Semi-Metallic TiO2 Nanotubes: Growth, Properties and Applications

Wednesday, October 14, 2015: 08:50
102-B (Phoenix Convention Center)


Self organized nanotubular structures of transition metal oxides grown on their metallic substrates, especially titanium, have attracted great scientific and technological interest due to the possibility to exploit their functional properties (such in photo-catalysis, electro-catalysis, solar energy conversion, DSSCs and as host for Li storage) in nanotubular morphology. In contrast to the conventional way to grow anodic TiO2 nanotubes, which is an optimized electrochemical treatment of Ti in fluoride containing electrolyte (for an overview see [1]) this work reports on the growth of nanotubes by so-called RBA (rapid breakdown anodization).[2] This nanotube growth-process is in comparison extremely fast (seconds instead of hours) and seems to be initiated by a pit. This leads to surface coatings consisting of dense packed bundles of nanotubes with very high aspect ratios (tube length up to 50 micrometer, tube diameter of ~40 nanometer). In addition, this method provides a new route for an insitu electrochemical doping during the growth of TiO2 nanotubular layers with various transition metals to adjust the electronic levels in the material which is important for charge transfer reactions through the semiconductor/electrolyte interface [3]. The second part of the presentation will demonstrate that alternatively the electronic and optical properties [4] of these TiO2 nanotubes can be significantly modified, showing semi-metallic behavior by a high temperature reduction treatment in acethylene or ammonia creating a suitable platform for highly conductive surface area electrodes which is important i.e. sensing, methanol oxidation or supercap applications [5]
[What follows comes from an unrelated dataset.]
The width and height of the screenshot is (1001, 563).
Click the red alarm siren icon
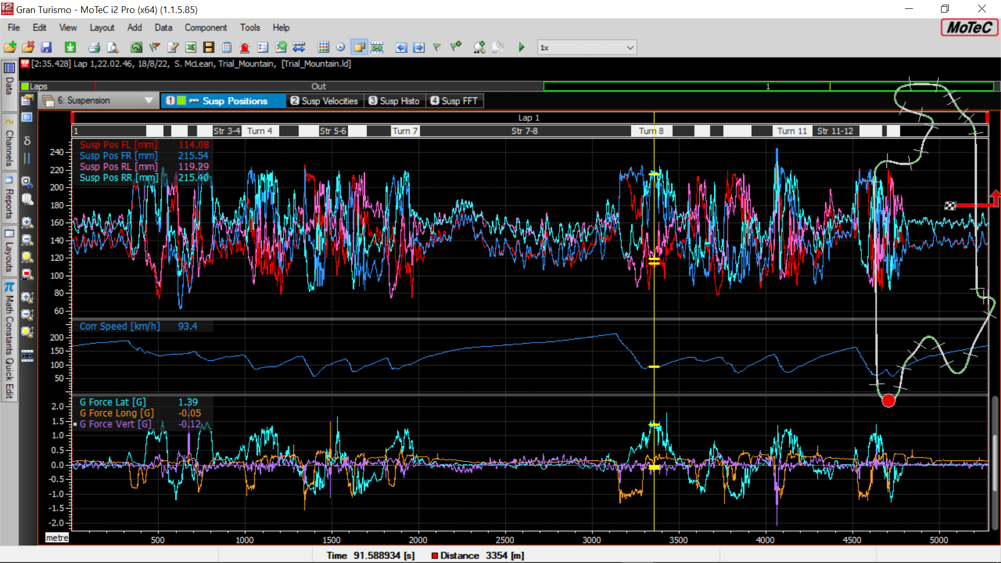click(x=245, y=47)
[1] S. Berger, R. Hahn, P. Roy, P. Schmuki Phys. Status Solidi B247, 10,2424 (2010).

[2] R. Hahn, J. M. Macak, P. Schmuki, Electrochem. Commun.,9, 947 (2007).

[3] M. Stark, R. Hahn, M.S. Killian, P. Schmuki Catal. Sci. Technol., 3, 1765 (2013).

[4] R. Hahn, F. Schmidt-Stein, J. Salonen, S. Thiemann, Y.Y. Song, J. Kunze, V.-P. Lehto, P Schmuki, Angewandte Chemie - International Edition 48(39), 7236 (2009).

[5] S. A. Al-Thabaiti, R. Hahn, N. Liu, R. Kirchgeorg, S. So, P. Schmuki, S. N. Basahel, S. M. Chemistry Communication 50, 7960 (2014).